Skraypar: Pattern parsing with Iterators and Look Aheads

You’ll often be told not to parse HTML with RegEx – but what if you’re a rebel?

WHY YOU SHOULDN’T PARSE HTML WITH REGEX

Clicky.

WHY YOU COULD PARSE WITH REGEX

Parsing from static templates is pretty easy with RegEx and quite simple. The basic course of action is matching a line with what you’d want to match and either add grouping selectors in the RegEX or get your hands dirty and polish the data from that abhorrent line of HTML.

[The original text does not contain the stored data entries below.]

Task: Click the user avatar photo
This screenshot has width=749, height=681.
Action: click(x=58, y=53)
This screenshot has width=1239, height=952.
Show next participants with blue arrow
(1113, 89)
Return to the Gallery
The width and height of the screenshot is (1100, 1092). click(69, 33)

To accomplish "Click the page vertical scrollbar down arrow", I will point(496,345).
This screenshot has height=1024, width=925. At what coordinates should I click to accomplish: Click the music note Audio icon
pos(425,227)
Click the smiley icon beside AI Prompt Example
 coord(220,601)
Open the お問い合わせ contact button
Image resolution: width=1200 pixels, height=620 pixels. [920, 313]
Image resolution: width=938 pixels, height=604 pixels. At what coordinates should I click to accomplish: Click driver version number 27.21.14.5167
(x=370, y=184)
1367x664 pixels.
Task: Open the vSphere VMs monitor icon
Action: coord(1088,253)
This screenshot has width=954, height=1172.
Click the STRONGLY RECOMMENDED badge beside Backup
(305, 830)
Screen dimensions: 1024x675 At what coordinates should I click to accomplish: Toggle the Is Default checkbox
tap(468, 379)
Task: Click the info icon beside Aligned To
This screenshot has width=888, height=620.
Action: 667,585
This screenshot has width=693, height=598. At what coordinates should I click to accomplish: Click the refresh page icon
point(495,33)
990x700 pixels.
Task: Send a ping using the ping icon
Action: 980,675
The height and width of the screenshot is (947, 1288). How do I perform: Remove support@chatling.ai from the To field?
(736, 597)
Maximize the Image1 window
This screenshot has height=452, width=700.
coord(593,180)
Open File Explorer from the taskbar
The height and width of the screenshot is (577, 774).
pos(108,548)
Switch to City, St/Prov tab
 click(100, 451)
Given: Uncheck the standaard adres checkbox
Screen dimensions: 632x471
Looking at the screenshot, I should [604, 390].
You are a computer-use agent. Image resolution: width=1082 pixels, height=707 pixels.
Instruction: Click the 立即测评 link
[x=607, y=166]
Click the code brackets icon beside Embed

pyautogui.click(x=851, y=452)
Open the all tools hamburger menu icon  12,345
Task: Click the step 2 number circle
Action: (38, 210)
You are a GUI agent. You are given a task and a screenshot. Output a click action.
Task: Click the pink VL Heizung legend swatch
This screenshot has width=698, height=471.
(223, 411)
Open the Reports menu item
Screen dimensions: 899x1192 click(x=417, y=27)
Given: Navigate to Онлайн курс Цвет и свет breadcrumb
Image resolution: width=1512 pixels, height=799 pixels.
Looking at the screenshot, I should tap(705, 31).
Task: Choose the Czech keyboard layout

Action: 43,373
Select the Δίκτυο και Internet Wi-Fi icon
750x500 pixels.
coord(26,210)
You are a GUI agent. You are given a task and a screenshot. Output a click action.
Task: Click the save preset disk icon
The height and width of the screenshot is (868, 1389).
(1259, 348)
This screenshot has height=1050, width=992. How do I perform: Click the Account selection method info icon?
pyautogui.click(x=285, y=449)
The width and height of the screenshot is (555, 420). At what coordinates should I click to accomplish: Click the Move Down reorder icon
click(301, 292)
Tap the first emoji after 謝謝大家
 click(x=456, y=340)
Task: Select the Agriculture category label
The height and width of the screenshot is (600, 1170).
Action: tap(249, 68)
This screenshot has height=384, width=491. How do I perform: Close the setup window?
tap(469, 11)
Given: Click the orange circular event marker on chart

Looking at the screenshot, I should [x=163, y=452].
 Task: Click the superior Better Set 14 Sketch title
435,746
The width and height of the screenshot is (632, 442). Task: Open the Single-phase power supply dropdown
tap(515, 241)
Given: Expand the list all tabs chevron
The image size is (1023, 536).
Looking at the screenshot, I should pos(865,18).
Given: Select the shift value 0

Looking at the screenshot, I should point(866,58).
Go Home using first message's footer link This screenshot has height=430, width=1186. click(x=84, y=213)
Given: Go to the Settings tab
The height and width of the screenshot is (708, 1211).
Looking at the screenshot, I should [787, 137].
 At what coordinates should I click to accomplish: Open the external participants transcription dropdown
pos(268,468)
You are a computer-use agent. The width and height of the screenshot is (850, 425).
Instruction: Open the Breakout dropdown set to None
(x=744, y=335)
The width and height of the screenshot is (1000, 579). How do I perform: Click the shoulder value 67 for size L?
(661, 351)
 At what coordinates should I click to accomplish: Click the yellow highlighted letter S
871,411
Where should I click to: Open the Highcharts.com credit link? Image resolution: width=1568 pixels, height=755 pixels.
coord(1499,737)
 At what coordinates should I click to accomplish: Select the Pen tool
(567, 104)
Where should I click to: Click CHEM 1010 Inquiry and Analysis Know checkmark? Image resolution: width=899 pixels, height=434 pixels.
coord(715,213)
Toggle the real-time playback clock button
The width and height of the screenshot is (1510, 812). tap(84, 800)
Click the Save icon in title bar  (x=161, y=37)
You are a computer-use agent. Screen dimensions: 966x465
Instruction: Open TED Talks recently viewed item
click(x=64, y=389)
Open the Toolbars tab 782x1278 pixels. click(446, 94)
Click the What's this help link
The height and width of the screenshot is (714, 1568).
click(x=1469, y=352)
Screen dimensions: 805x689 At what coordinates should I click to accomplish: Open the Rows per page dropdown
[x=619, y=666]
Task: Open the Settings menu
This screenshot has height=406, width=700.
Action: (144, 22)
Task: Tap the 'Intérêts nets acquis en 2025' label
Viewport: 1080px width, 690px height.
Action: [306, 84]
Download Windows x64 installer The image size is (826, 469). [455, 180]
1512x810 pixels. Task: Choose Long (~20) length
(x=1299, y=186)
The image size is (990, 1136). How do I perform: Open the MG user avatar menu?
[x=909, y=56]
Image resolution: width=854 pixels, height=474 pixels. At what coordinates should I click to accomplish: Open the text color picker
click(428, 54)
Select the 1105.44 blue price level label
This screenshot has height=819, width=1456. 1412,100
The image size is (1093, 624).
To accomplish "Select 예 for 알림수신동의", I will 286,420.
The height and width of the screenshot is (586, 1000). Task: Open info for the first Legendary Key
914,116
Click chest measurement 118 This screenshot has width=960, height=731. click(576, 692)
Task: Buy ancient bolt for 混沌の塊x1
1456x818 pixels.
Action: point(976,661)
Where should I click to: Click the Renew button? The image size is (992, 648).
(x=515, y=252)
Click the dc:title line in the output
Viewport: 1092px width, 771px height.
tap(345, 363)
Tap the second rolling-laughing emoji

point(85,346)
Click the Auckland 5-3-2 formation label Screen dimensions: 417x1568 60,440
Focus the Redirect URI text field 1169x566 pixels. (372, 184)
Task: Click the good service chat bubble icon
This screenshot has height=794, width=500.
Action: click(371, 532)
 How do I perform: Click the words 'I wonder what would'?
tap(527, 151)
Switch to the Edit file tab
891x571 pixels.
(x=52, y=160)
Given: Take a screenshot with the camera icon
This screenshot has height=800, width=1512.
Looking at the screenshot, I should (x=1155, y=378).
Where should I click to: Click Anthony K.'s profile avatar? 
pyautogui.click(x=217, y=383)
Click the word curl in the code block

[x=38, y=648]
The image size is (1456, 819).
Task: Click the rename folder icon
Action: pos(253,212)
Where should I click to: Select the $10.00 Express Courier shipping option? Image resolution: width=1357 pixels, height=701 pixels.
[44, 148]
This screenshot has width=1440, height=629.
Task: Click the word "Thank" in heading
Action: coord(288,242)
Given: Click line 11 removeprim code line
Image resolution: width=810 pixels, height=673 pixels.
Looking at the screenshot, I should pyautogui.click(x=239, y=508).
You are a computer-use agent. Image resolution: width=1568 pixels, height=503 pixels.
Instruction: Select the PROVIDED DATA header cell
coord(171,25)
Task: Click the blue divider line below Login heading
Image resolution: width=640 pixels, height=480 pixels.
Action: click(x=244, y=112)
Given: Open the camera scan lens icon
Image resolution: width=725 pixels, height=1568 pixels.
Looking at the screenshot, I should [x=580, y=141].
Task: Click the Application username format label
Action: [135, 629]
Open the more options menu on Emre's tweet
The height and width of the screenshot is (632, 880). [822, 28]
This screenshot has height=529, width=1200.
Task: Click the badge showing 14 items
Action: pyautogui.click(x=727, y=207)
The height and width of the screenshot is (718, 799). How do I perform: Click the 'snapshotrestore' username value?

I made a successful RESTful service, Jikan.moe, using nothing but RegEx. This didn’t require any extra dependencies, libraries, yadda yadda. Neither was speed a concern since the parse was pretty quick.


 

 

What am I going on about?

Enter;Skraypar

With a terrible choice of a name, I began to simplify my repetitive tasks while parsing HTML using RegEx which consists of RegEx/pattern matching, loops, and so on.

Skraypar is an abstract PHP class which works by parsing by pattern matching, Iterators and Look Aheads’.

The parsing tasks split into 2.

  • (Inception) Pattern matching & callback on the line of match – Iterators
  • Additional pattern matching and callbacks within Iterators for dynamic HTML location – Look Aheads’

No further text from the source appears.